» GOAL OF THE EXERCISE: Gather from the material every line that contains the string "announcement".

(EXCERPTED RECORDS Opens)

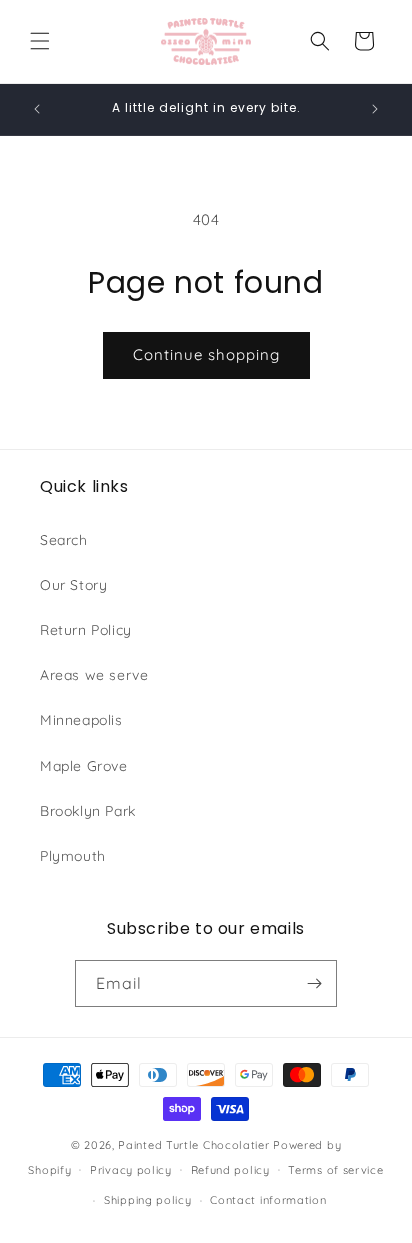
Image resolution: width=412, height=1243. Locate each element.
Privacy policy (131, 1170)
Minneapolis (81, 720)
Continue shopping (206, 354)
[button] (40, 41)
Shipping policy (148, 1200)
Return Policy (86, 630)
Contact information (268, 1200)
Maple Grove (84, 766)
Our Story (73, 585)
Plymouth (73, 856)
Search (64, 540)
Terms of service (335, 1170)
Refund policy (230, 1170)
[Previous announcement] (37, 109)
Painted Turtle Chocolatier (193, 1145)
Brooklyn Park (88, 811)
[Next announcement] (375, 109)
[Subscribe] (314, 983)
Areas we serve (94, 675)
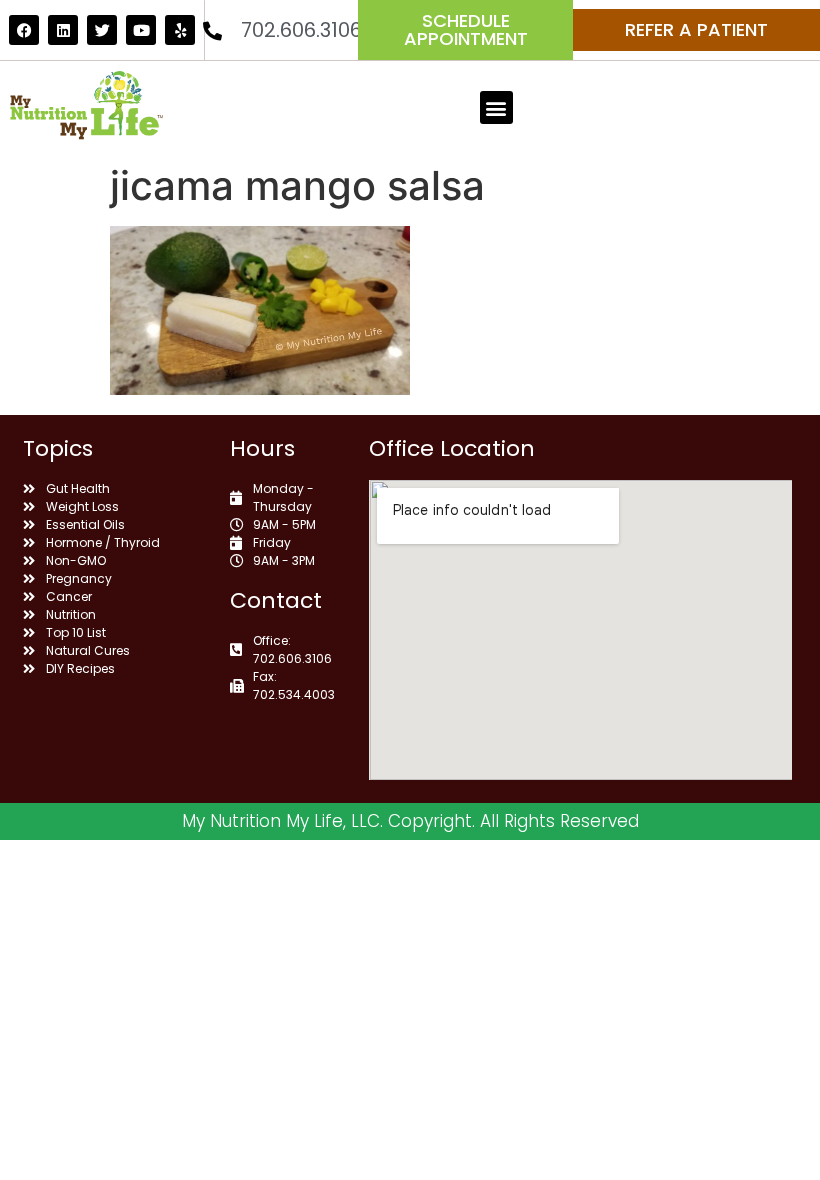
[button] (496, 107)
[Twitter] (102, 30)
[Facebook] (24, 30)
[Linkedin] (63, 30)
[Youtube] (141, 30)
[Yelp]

(EXCERPTED RECORDS Closes)

» FINAL ANSWER:
[Previous announcement] (37, 109)
[Next announcement] (375, 109)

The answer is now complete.